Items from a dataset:
------------------------------------------------

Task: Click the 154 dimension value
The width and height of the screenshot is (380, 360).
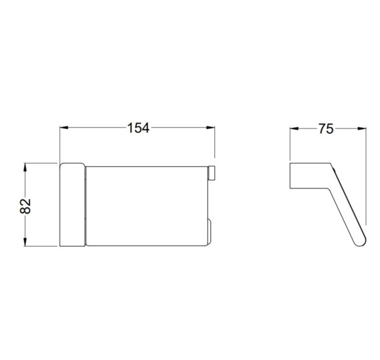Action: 138,128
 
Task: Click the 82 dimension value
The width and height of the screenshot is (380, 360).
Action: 26,206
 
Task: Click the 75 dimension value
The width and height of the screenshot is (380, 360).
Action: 326,129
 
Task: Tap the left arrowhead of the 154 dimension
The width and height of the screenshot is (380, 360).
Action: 64,128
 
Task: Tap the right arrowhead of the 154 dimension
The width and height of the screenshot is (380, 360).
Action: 210,128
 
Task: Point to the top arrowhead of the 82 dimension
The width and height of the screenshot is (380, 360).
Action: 25,168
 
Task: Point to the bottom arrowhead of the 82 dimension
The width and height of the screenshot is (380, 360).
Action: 25,242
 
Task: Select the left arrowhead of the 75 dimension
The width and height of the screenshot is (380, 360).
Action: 294,128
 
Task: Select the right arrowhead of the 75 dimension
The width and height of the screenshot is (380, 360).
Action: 362,128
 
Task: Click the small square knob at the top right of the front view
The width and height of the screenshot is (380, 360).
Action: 212,173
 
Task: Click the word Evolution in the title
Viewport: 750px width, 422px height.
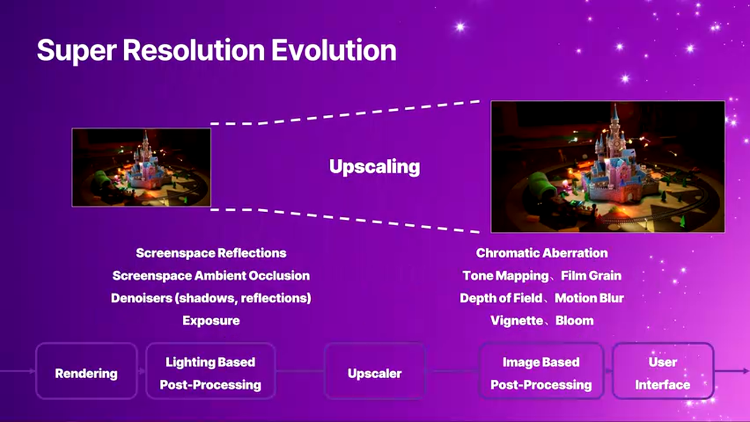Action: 334,50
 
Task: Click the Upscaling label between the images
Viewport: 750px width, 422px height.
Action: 374,167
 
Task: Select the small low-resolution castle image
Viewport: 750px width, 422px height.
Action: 141,168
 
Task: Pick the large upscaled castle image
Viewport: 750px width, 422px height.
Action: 608,166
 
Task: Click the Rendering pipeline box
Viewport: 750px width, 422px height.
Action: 86,371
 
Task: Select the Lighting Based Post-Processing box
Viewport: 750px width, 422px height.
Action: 210,371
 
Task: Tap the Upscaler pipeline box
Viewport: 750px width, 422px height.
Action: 374,371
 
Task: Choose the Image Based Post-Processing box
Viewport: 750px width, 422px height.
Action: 541,371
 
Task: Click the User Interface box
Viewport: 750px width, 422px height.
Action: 663,371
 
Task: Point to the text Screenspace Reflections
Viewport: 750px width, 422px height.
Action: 211,253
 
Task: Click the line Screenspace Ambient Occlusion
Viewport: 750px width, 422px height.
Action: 211,275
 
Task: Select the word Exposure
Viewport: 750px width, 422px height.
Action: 211,321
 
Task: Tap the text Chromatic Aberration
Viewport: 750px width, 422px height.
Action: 542,253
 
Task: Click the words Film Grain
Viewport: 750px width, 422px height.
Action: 591,275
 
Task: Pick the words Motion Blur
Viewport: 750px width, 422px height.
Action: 589,298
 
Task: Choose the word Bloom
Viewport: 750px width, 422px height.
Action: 575,321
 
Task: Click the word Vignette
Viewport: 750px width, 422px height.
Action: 517,321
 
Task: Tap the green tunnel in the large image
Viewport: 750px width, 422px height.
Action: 540,187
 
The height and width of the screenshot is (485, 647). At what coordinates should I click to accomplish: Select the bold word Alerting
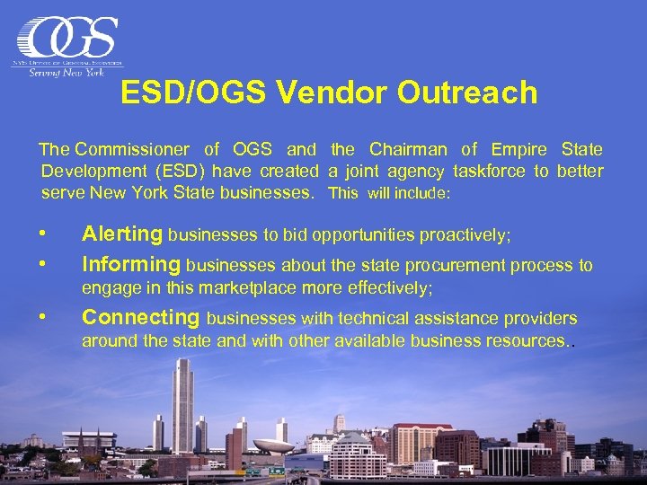point(122,234)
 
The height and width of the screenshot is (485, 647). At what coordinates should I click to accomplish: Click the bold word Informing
point(131,264)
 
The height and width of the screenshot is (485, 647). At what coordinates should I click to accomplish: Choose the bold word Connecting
point(141,317)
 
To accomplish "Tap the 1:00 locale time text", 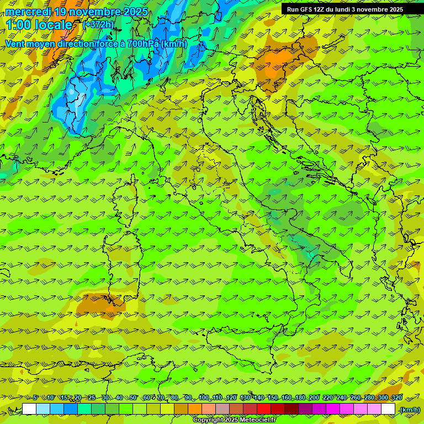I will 39,25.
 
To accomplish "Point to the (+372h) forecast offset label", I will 98,24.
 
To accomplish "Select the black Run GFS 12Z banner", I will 344,9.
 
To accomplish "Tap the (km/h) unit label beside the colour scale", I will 409,410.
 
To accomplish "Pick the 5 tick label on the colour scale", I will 35,398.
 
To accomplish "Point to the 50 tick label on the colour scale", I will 133,398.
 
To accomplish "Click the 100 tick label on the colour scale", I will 204,398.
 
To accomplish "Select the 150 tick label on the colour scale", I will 273,398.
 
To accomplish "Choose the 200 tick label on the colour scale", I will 314,398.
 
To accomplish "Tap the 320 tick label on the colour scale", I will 396,398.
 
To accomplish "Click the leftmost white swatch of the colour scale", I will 29,409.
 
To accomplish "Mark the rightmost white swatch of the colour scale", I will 388,409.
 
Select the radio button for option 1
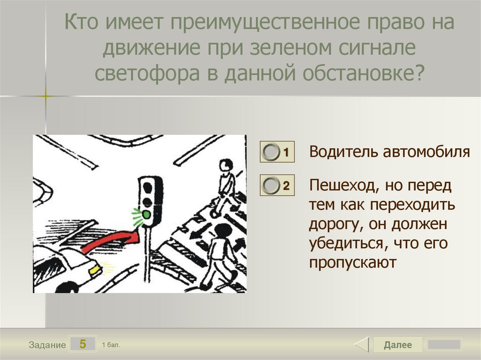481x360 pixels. tap(271, 152)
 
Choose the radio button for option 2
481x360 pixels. tap(271, 185)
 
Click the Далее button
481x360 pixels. tap(397, 345)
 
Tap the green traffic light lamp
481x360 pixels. tap(147, 214)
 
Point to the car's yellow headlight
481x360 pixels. tap(94, 270)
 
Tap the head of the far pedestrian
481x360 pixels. tap(226, 165)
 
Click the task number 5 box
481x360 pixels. tap(83, 344)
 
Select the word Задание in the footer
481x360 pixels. tap(47, 345)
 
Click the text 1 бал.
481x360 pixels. tap(111, 345)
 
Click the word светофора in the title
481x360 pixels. tap(147, 73)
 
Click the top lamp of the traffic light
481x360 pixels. tap(147, 187)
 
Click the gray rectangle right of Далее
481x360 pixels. tap(444, 345)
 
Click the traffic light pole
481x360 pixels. tap(147, 254)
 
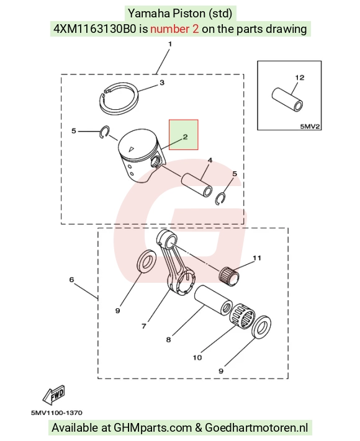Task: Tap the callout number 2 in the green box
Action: pyautogui.click(x=185, y=137)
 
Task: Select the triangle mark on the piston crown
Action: pyautogui.click(x=130, y=149)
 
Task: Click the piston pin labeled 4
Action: pyautogui.click(x=197, y=185)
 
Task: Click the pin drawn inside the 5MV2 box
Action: pyautogui.click(x=287, y=100)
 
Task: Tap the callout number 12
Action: pyautogui.click(x=300, y=78)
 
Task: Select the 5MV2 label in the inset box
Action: pyautogui.click(x=310, y=127)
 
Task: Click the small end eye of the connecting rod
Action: pyautogui.click(x=170, y=241)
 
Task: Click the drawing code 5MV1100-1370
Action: pyautogui.click(x=56, y=413)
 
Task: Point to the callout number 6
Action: pyautogui.click(x=71, y=280)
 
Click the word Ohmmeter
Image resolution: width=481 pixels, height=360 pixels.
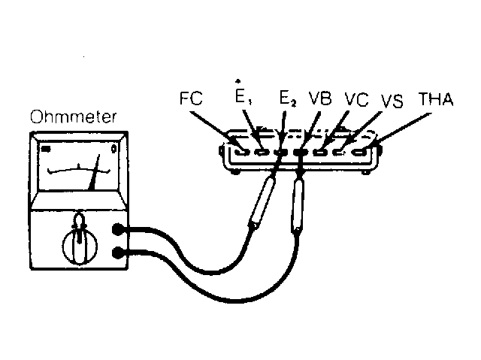[x=74, y=116]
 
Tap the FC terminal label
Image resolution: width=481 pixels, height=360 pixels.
[x=191, y=98]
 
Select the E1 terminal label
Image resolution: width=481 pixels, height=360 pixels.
[x=244, y=97]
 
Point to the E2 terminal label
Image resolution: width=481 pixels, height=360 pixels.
[x=288, y=98]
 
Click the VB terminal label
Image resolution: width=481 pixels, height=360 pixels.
[x=320, y=98]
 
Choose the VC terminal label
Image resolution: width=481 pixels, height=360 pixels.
[x=356, y=99]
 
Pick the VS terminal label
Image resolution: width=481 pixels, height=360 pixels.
[x=392, y=101]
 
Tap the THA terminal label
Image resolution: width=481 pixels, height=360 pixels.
[x=436, y=98]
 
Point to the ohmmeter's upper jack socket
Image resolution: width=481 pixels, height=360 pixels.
[x=117, y=229]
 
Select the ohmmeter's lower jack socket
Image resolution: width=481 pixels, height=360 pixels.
[x=117, y=253]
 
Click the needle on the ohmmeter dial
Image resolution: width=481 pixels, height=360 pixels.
[x=95, y=172]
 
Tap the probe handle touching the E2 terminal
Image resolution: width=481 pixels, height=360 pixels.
[x=262, y=203]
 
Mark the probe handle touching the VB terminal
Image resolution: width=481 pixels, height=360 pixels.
[x=298, y=207]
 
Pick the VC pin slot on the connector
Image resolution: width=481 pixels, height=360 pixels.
[x=320, y=152]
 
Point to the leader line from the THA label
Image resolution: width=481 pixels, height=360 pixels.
[x=402, y=129]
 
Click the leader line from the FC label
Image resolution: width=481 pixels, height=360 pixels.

------------------------------------------------

**WORK TO COMPLETE:**
Write out, unchanged, the lines of the material above, from the line containing "Task: Click the piston pin labeled 4" through the line containing "Action: pyautogui.click(x=310, y=127)", including both of those lines.

**ANSWER FOR THIS EXERCISE:**
Task: Click the piston pin labeled 4
Action: pyautogui.click(x=197, y=185)
 
Task: Click the pin drawn inside the 5MV2 box
Action: pyautogui.click(x=287, y=100)
 
Task: Tap the callout number 12
Action: pyautogui.click(x=300, y=78)
 
Task: Select the 5MV2 label in the inset box
Action: pyautogui.click(x=310, y=127)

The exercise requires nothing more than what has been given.